[Selected excerpt start]
Hey everyone, I'm experiencing something odd trying to implement spec into our project for the first time. I'm using fdef to define my function's spec, however it's not validating my arguments. I'm using clojure 1.10. Here's the code:

(defn inc-num [x]
  (inc x))

(s/fdef inc-num
  :args (s/cat :x number?)
  :ret number?)
Calling this function (inc-num "a") throws a ClassCastException instead of the spec error. Any ideas?

taylor15:02:58

did you s/instrument the function too?

taylor15:02:10

that's what enables the :args checking at runtime

daniel-tcgplayer15:02:05

I did not! Let me go ahead and do this, maybe I got ahead of myself in the documentation 🙂

borkdude15:02:55

yes, writing an fdef does not turn on instrumentation automatically. also note when you re-define the fdef, you have to call instrument again to make it effective

daniel-tcgplayer15:02:58

I see. So for all functions that I'm relaying on fdef to spec, I must also instrument those functions

borkdude15:02:24

you can instrument all function at once by calling (stest/instrument)

borkdude15:02:49

if you’re using component, you might want to hook it up to the start/stop cycle. no, globally

taylor15:02:41

yep that'll instrument everything that's been loaded, across all namespaces. there's also unstrument to do the opposite

daniel-tcgplayer15:02:33

Awesome! Thanks everyone for the quick feedback, I'm movin' again. I'll go through the documentation more thoroughly

taylor15:02:28

@U6TUZTAAF I wrote some more function spec examples here too: https://blog.taylorwood.io/2017/10/15/fspec.html

🔥 5
💯 5
borkdude15:02:16

I’ve never used fspec. does spec really check the arity of such a function when you call a higher order function whose function argument is spec’ed with it?
[Selected excerpt end]
[Material start]
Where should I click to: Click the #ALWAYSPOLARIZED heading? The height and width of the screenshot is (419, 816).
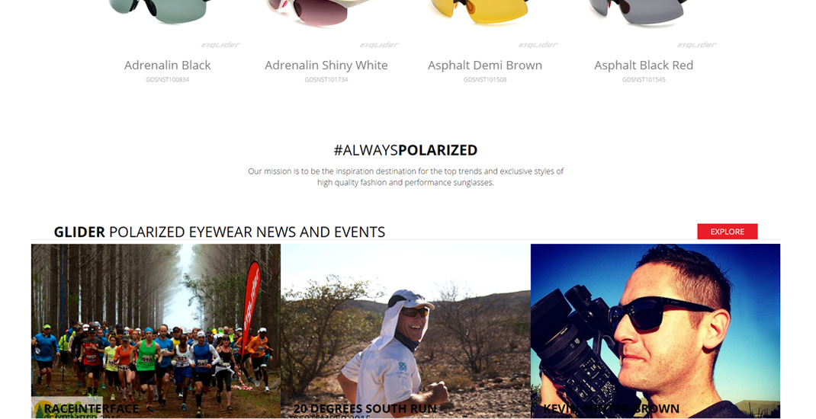click(x=406, y=150)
[Material end]
● Short task A:
Reproduce the part of the Clojure spec chat that opens with the words containing "(defn inc-num [x]" and closes with "error. Any ideas?".
● Short task B:
Answer these questions about the Clojure spec chat:
(i) Which version of Clojure does the first message say is in use?
(ii) What exception does calling (inc-num "a") throw?
(iii) Which function does taylor name as doing the opposite of instrumenting?
Work only from the chat about Clojure spec.

● Complete answer A:
(defn inc-num [x]
  (inc x))

(s/fdef inc-num
  :args (s/cat :x number?)
  :ret number?)
Calling this function (inc-num "a") throws a ClassCastException instead of the spec error. Any ideas?

● Complete answer B:
(i) Clojure 1.10
(ii) A ClassCastException
(iii) unstrument